___ Entries provided

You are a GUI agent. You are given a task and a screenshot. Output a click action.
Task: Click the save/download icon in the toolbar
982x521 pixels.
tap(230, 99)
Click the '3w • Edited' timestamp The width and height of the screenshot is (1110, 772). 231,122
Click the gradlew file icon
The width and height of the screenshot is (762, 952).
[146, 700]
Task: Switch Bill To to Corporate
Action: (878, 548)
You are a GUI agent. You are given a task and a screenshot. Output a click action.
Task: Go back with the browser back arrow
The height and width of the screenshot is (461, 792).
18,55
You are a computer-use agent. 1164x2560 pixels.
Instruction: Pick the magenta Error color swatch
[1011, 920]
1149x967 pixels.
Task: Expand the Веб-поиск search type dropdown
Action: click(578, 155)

______

Please output all of the entries without changing a single character.

▶ _Answer section_:
You are a GUI agent. You are given a task and a screenshot. Output a click action.
Task: Click the save/download icon in the toolbar
982x521 pixels.
tap(230, 99)
Click the '3w • Edited' timestamp The width and height of the screenshot is (1110, 772). 231,122
Click the gradlew file icon
The width and height of the screenshot is (762, 952).
[146, 700]
Task: Switch Bill To to Corporate
Action: (878, 548)
You are a GUI agent. You are given a task and a screenshot. Output a click action.
Task: Go back with the browser back arrow
The height and width of the screenshot is (461, 792).
18,55
You are a computer-use agent. 1164x2560 pixels.
Instruction: Pick the magenta Error color swatch
[1011, 920]
1149x967 pixels.
Task: Expand the Веб-поиск search type dropdown
Action: click(578, 155)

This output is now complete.